As the photo illustrates, simplicity alone doesn’t make a message potent. What’s missing? Two crucial factors that Howard Gardner describes in his book Leading Minds: how effectively the scripts are enunciated and how convincingly the deliverers of the communications embody the scripts. On those dimensions, “now serving food” doesn’t demand rigorous analysis.

In marketing and sales, we live and breathe message potency. We have to. Everything we do must nudge, push, or demand a change in one or more entrenched behaviors. So, when it comes to potency, could the intended change be as significant as the message itself?

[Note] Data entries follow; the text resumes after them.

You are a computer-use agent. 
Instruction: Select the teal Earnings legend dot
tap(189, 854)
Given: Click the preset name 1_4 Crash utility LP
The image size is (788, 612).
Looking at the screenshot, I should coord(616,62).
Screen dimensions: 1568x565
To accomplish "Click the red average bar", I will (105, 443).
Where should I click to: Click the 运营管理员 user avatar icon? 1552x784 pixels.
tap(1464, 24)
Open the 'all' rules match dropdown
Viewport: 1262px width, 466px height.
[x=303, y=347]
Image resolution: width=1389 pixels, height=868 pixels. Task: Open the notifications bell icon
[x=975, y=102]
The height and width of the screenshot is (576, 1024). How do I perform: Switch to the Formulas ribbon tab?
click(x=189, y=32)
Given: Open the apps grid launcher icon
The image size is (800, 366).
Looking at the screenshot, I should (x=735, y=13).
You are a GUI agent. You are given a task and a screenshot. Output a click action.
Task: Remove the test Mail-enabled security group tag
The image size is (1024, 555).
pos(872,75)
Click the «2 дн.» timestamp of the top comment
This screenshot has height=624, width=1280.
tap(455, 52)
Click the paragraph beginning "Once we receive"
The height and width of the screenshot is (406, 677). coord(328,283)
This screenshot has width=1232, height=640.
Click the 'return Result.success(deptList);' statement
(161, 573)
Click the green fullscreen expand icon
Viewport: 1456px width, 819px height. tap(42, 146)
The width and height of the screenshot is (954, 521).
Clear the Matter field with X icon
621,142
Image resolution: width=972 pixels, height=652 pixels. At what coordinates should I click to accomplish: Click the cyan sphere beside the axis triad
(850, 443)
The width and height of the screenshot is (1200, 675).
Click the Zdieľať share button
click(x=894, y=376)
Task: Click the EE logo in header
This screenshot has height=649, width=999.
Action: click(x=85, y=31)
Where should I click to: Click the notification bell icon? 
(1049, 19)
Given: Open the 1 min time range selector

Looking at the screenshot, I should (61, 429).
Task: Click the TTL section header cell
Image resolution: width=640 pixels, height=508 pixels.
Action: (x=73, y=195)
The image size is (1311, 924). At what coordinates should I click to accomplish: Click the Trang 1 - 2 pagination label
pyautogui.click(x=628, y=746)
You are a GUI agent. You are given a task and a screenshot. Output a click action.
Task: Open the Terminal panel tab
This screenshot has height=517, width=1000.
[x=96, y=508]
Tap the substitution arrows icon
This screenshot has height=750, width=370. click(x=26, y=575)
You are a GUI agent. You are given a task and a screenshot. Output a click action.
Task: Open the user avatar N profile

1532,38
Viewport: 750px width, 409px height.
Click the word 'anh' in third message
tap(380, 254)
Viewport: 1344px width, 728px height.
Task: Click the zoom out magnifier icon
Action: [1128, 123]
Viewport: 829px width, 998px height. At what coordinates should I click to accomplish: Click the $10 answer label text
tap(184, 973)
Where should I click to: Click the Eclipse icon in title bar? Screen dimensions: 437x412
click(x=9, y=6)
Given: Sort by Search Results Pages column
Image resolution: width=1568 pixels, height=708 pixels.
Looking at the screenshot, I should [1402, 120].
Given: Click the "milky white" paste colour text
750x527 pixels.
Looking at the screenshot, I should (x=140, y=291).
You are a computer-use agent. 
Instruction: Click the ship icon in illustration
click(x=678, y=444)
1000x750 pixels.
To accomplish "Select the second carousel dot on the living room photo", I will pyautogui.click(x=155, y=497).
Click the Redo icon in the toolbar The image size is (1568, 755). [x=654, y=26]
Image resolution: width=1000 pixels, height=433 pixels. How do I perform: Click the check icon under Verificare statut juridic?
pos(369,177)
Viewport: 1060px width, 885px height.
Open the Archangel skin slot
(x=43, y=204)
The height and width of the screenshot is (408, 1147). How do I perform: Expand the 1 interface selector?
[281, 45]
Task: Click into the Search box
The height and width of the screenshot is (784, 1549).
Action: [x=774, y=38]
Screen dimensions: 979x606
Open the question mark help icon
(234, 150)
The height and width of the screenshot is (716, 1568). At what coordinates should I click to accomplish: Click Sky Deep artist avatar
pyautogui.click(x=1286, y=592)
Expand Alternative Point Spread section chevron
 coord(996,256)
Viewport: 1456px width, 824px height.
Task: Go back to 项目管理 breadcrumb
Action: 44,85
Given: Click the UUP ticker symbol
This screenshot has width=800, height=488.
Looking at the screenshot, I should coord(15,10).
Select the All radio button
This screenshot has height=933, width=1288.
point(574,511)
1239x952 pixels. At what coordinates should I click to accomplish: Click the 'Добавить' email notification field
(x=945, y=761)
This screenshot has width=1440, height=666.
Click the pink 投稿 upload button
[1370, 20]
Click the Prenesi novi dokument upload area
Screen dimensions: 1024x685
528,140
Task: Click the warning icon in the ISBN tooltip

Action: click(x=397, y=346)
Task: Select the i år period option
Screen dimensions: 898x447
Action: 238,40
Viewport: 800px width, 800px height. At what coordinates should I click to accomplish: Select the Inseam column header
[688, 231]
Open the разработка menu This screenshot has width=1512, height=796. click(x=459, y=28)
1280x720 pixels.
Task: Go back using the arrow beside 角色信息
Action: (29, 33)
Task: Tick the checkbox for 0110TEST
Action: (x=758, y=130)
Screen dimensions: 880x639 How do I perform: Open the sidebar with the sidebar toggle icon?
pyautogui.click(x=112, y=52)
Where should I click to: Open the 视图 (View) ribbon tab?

To answer that, we must address a challenge even more basic than potency: how to select the right issue to address in the first place. From experience, I know it’s hard to get it right. In business, we tout high ROI when our clients want strategic enablement. We push strategic enablement when cost reduction matters most. We communicate about best practice knowledge transfer when the greater issue is how to build communities. We promote social media tools to build communities when a client’s overarching concern is managing profitable growth. Our assumptions leave us in a fog of sometimes-happy ignorance. Most exasperating, our prospective clients usually can’t tell us that we’re attacking the wrong issues because they’re not even aware of our companies or our products!

Happily, every now and then, we find a great example that reminds us that we can connect to visceral issues and make our communications potent—but first we have to understand what the issues are. An advocacy group called Food Democracy Now (FDN) has a mission is to advance “the dialogue on food, family farm, environmental and sustainability issues at the legislative and policy level.” Against a powerful food industry lobby intimate with the complexities of the Farm Bill and the machinations of the National School Lunch Program, Dave Murphy, FDN’s president, faces a daunting challenge. According to a recent article in The Washington Post (“Where Policy Grows,” March 25), Mr. Murphy recognizes that it’s not only important to understand the legislation, but to “recast the debate about good food from a moral battle to an economic one. Take the school lunch program, which Congress will review this year. Food activists have long argued that more fruits and vegetables from local producers should be included to help improve childhood nutrition. But Murphy says the better way to sell the idea to legislators is as a new economic engine to sustain small farmers and rural America as a whole (italics, mine). Talk about nutrition and you get a legislator’s attention, he said. ‘But you get his vote when you talk about economic development.'”

Bland? After all, ‘economic development’ lacks originality—many times over. In addition, because righting economic wrongs isn’t FDN’s primary mission, Mr. Murphy could be forgiven for being more pedantic about nutrition, health, and the environment. But he knows that by building an economic frame around his cause that FDN will accomplish more than it could through moral grandstanding. By going after the wrong issue Mr. Murphy would find promoting his cause a much tougher row to hoe (pun intended).

Mr. Murphy’s circumspection about issues applies equally to other marketing challenges with differing complexities. What does finding the right issue mean for achieving a targeted return on invested capital? Sales productivity? Reducing sales risks and shortening sales cycles? Meeting revenue forecasts? Everything. Attacking the wrong problems (or attacking the right problems the wrong way) creates a cascading set of selling failures. When it comes to changing entrenched behaviors, not all issues are created equal. For maximum potency, messages need a highly motivating context, and that means choosing the right issue.

Like FDN, when you find the right one, you can change the world!